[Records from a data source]

-- Opening Marker --

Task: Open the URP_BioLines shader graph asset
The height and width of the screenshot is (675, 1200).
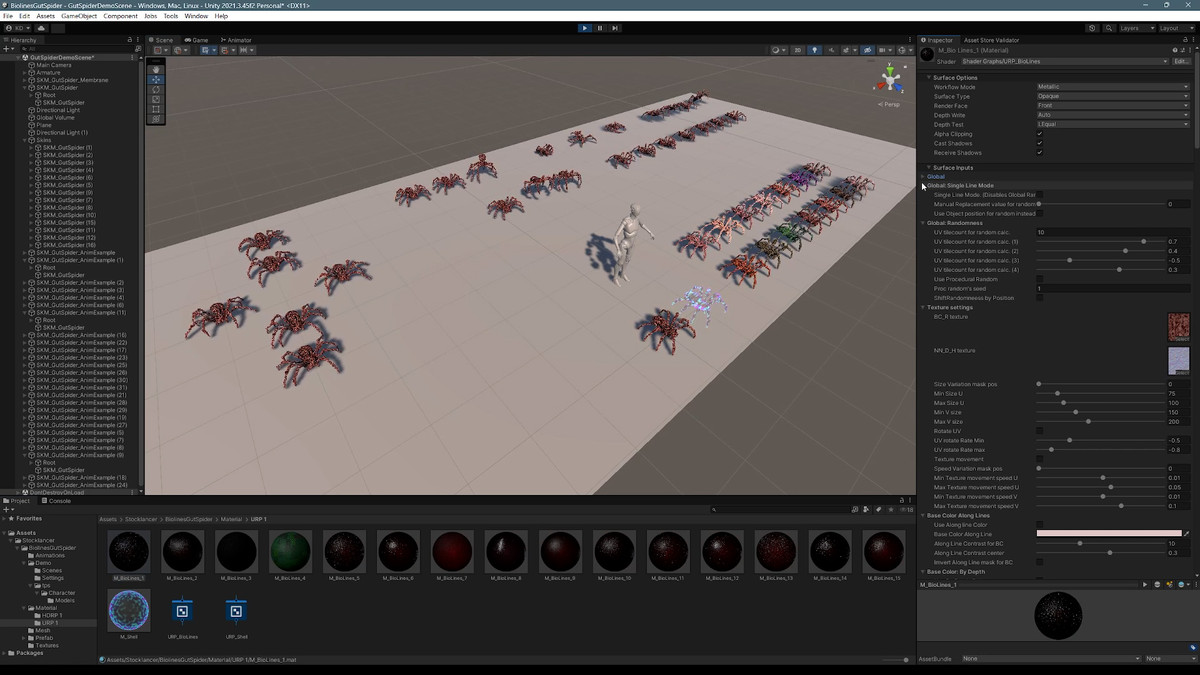Action: coord(182,611)
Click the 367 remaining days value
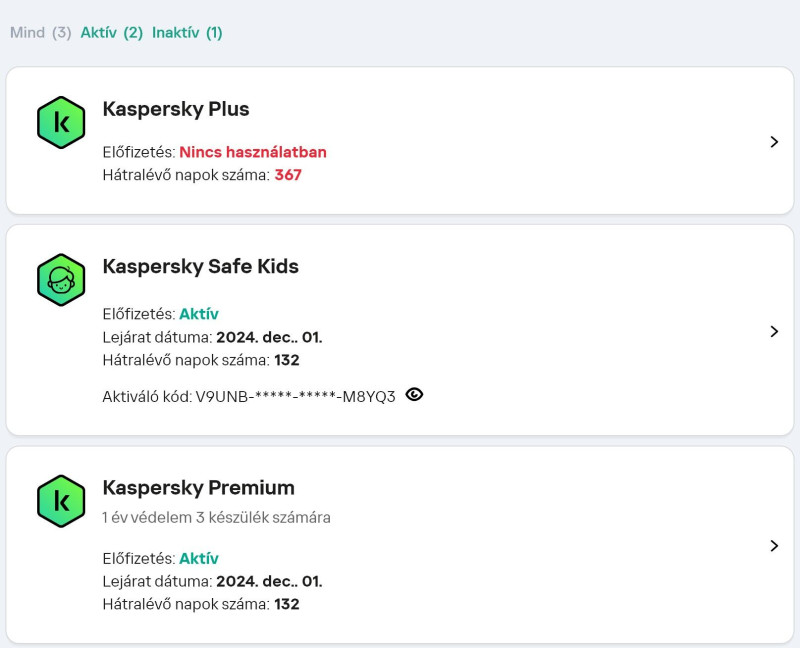The width and height of the screenshot is (800, 648). 288,175
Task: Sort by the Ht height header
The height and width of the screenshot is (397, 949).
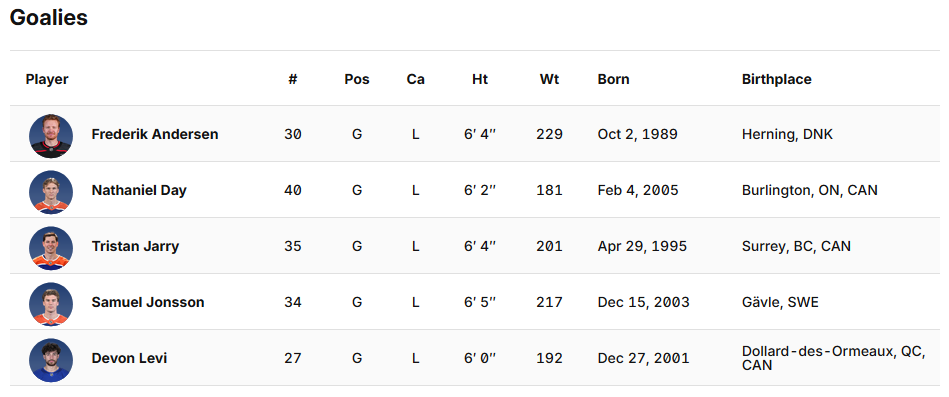Action: pyautogui.click(x=480, y=79)
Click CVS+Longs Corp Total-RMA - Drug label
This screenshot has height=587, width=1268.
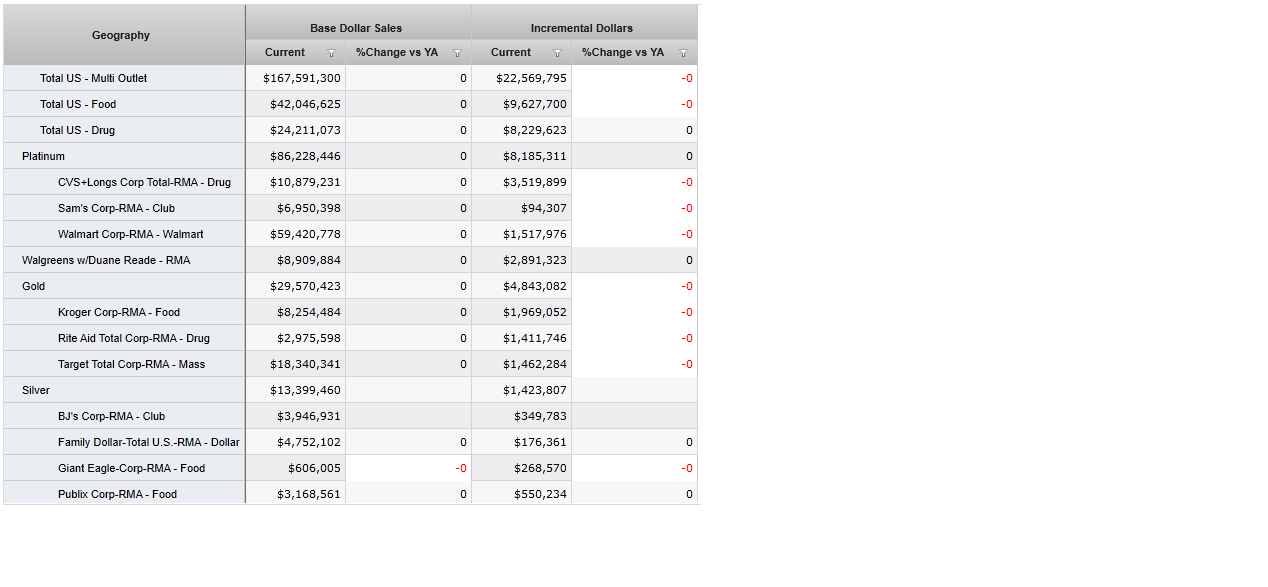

-- Closing Marker --

Go line by line through the records and copy those that contain the word "Task".

Task: Open the URP_BioLines shader graph asset
Task: Sort by the Ht height header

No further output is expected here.